Julia Twomey Meara was no June Cleaver. Nor did she strive to be. Julia, who died on the last day of November at age 93, was much more concerned with the ownership of her space, wherever that was. All you had to know about my mother was that the patients at the Ellis Nursing Home in Norwood, Mass., named her to the complaint committee. No word if the vote was unanimous. She was chosen to bring the gray-haired complaints to the administration.
Pity the administration.
She was the full load of Irish fury if she felt she had been shortchanged. More than once, I saw her back off my 300-pound father who spent his days bossing a few hundred roughnecks at a Boston railroad freight yard.
When she once deemed that the Sunday roast beef had too much fat, she collected all the uneaten portion of the meat and brought it back to the unfortunate meat manager at the First National Store on Center Street in West Roxbury. She demanded that he weigh the fat and return her the exact price she paid for it. She had a voice you could hear in Roslindale Square and the meat manager forked over the dough, just to get her out of the store.

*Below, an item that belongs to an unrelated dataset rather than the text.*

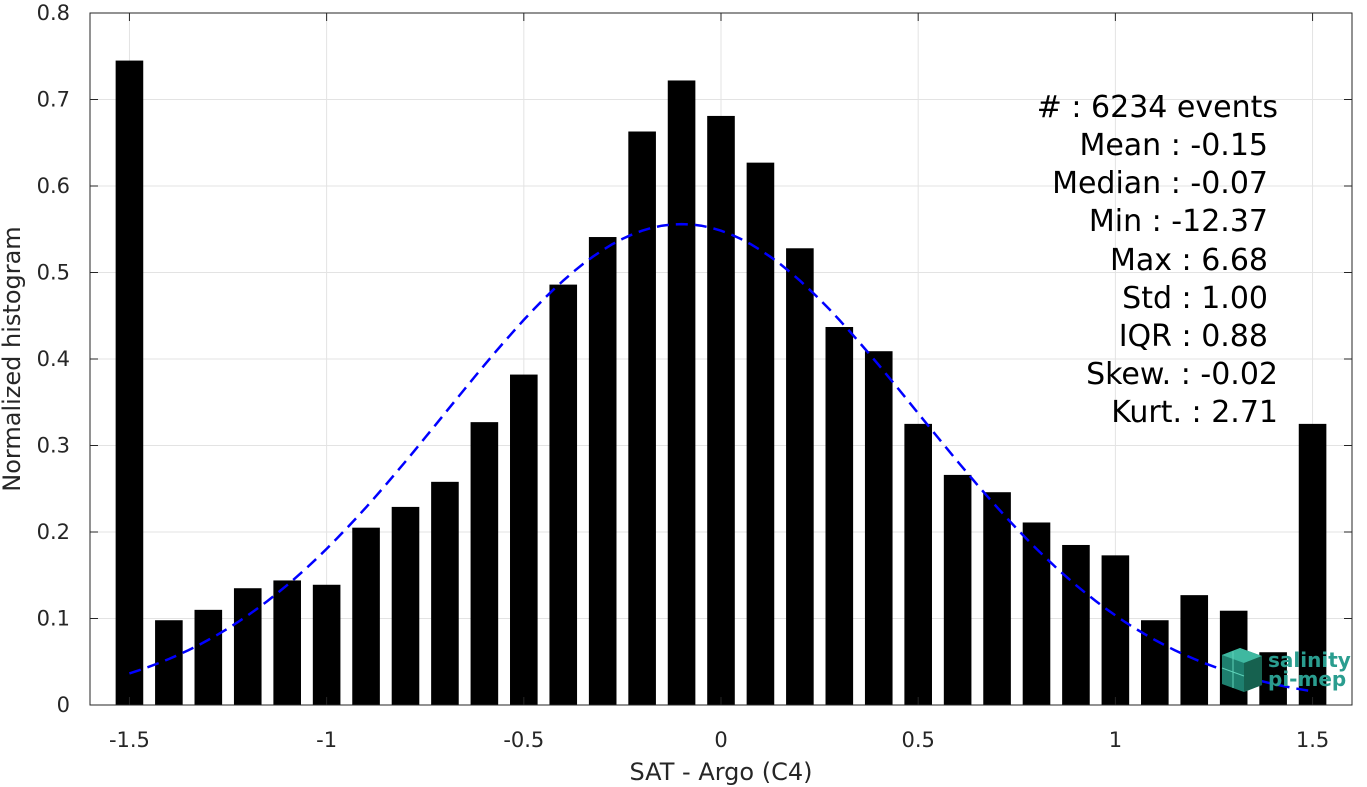  Describe the element at coordinates (130, 740) in the screenshot. I see `x-tick-label: -1.5` at that location.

Ralph Nader could have used Julia.
At 129 Perham St. in West Roxbury, precious little time was spent on the “feelings” and “self-images” which are so popular today in child rearing. Bob and Julia ruled the house and their four children like benevolent despots and there was no appeal to higher courts. If you mouthed off, you got ready to duck a swift and expert backhander from either one of them, whoever was closer.
At the classic Boston wake last week, many cousins and old friends confessed how intimidated they were by my mother and father. Join the club.
Child abuse was an unheard-of concept at “129” and every other house all the way to St. Theresa’s Church. I remember the night my neighborhood pal David Walsh had a disagreement with his contractor father. He emerged the next morning with knots on his head, the unmistakable sign of a dreadfully lost argument.
I always thought of “129” as an Irish boot camp and always considered the rest of the world to be comparatively easy. More than once I told my unlistening children, “Once you get by your family, the rest of it is a snap.”
Bob and Julia held out until the last gun and lived their lives exactly the way they wanted. My father smoked one more cigarette while he waited for the ambulance to take him to the hospital where he died.
My mother was in and out of consciousness at the nursing home during my last visit.
She didn’t recognize her grandchildren and great-great-grandson. We stayed for more than an hour, but she remembered only a few minutes. When we rose to go and take the four-hour trip back to Maine, she woke long enough to say, “Wasn’t much of a visit.”
As we started down the hallway (careful not to look in any of the other rooms) her always booming voice filled the corridor.
“Thanks for coming … anyway,” were her last words to me.
I am assuming that angels have already elected her to their complaint committee.
Poor God. He has his hands full now.